● WHAT YOU NEED TO DO
a - Can you rewrite the paragraph of the biography that begins "Shrime studied molecular biology" as a brief list, keeping its main facts?
b - Could you transcribe the biography, starting at the words that contain "In 2022, Shrime" and stopping after "Solve for Why."?

● TEXT SHOWN
**********

Mark G. Shrime is an American surgeon, researcher, public speaker, and the author of the book Solving for Why. He serves as Editor-in-Chief of BMJ Global Health.

Prior to that position, he served as the International Chief Medical Officer for Mercy Ships and was the inaugural chair of global surgery at the Royal College of Surgeons in Ireland. He is a Fellow of the American College of Surgeons.

== Education ==
Shrime studied molecular biology at Princeton University, earning an AB in 1996. He then earned his MD from the University of Texas Southwestern Medical School in 2001. He completed an internship in general surgery, followed by a residency in otolaryngology / head and neck surgery at the New York-Presbyterian Hospital. In 2006, he completed fellowship training in surgical oncology of the head and neck, and, in 2008, a fellowship in microvascular surgery, both at the University of Toronto. He is a board-certified otolaryngologist, licensed to practice in the Commonwealth of Massachusetts.

Shrime also received a masters in public health in 2011 from the Harvard School of Public Health (now Harvard T.H. Chan School of Public Health) and a PhD in health policy from Harvard University.

== Career ==
Shrime has worked as a surgeon with Mercy Ships since 2008. From 2009 to 2011, he worked as a head and neck surgical oncologist at the Boston Medical Center and the Boston VA Medical Center. In 2009, he was the first to publish the relationship between nodal density and survival in head and neck cancer. Beginning in 2011 and continuing until 2018, he worked as an otolaryngologist at the Massachusetts Eye and Ear Infirmary.

He also worked as the Research Director for the Harvard Program in Global Surgery and Social Change from 2011 until 2020. In 2018, Dr. Shrime became a visiting research scholar at the Princeton University Center for Health and Well-being. In July 2020, he took the role of Chair of Global Surgery at the Royal College of Surgeons in Ireland. He has published over 180 peer-reviewed publications, including in The Lancet and PLOS Medicine, and has an h-index of 64.

In 2019, Shrime delivered the commencement address at Cistercian Preparatory School, and in 2021, he delivered the Kapuscinski Lecture in Global Development, hosted by the European Commission. He was featured in the National Geographic documentary about Mercy Ships, The Surgery Ship.

In 2022, Shrime published his first book, Solving for Why with Twelve Books, an imprint of Hachette. In 2024, he delivered a TEDx talk entitled Putting Path over Purpose for a TEDx event at Boston College on the theme Solve for Why.

== Personal life ==
Shrime was born in 1974, in Beirut, Lebanon. His family emigrated to the United States in 1976, settling in Dallas, Texas. He competed on American Ninja Warrior, in seasons 8, 9, and 11.

**********

● SOURCE DATA
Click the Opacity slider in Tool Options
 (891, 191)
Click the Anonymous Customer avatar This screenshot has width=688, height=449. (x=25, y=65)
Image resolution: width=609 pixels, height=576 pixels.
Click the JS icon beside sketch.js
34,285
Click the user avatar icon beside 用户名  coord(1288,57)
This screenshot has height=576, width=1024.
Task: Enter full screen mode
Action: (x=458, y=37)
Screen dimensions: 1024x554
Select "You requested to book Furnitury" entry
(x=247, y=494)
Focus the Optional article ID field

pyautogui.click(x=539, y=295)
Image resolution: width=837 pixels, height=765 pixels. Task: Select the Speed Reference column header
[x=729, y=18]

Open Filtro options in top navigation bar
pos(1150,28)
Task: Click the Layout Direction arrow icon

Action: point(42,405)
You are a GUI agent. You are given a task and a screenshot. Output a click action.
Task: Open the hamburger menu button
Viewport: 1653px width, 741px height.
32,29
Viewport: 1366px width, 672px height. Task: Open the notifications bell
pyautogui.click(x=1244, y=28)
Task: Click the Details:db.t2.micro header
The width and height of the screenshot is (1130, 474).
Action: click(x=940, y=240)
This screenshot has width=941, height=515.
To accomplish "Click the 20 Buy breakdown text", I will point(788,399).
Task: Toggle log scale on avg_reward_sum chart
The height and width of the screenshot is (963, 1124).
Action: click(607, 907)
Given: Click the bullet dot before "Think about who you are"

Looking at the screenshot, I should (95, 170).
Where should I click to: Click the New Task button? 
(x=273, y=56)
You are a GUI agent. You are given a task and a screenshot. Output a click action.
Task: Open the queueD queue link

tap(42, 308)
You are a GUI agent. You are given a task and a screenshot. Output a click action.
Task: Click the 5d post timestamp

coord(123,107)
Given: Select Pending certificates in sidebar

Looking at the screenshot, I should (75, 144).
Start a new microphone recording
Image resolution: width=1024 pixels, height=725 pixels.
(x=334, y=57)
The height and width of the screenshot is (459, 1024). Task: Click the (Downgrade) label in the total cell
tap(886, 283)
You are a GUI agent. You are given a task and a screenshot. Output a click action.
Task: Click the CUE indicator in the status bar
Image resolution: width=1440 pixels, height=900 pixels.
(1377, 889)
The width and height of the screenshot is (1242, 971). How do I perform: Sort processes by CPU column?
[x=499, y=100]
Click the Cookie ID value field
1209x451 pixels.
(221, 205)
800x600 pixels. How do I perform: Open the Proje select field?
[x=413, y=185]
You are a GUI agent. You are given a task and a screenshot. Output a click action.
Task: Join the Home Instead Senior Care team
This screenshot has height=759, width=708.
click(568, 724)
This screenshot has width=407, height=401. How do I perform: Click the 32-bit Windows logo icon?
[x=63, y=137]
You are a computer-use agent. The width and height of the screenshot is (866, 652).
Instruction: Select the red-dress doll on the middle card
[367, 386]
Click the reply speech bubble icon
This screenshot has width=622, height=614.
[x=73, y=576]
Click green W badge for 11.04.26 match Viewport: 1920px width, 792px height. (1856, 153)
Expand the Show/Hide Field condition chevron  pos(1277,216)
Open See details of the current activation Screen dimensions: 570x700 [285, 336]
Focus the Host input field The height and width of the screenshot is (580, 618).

**********

● OUTPUTS FOR THE TASKS
a -
- AB in molecular biology, Princeton University, 1996
- MD, University of Texas Southwestern Medical School, 2001
- Internship in general surgery, then residency in otolaryngology / head and neck surgery, New York-Presbyterian Hospital
- Fellowship in surgical oncology of the head and neck, University of Toronto, 2006
- Fellowship in microvascular surgery, University of Toronto, 2008
- Board-certified otolaryngologist, licensed in the Commonwealth of Massachusetts

b -
In 2022, Shrime published his first book, Solving for Why with Twelve Books, an imprint of Hachette. In 2024, he delivered a TEDx talk entitled Putting Path over Purpose for a TEDx event at Boston College on the theme Solve for Why.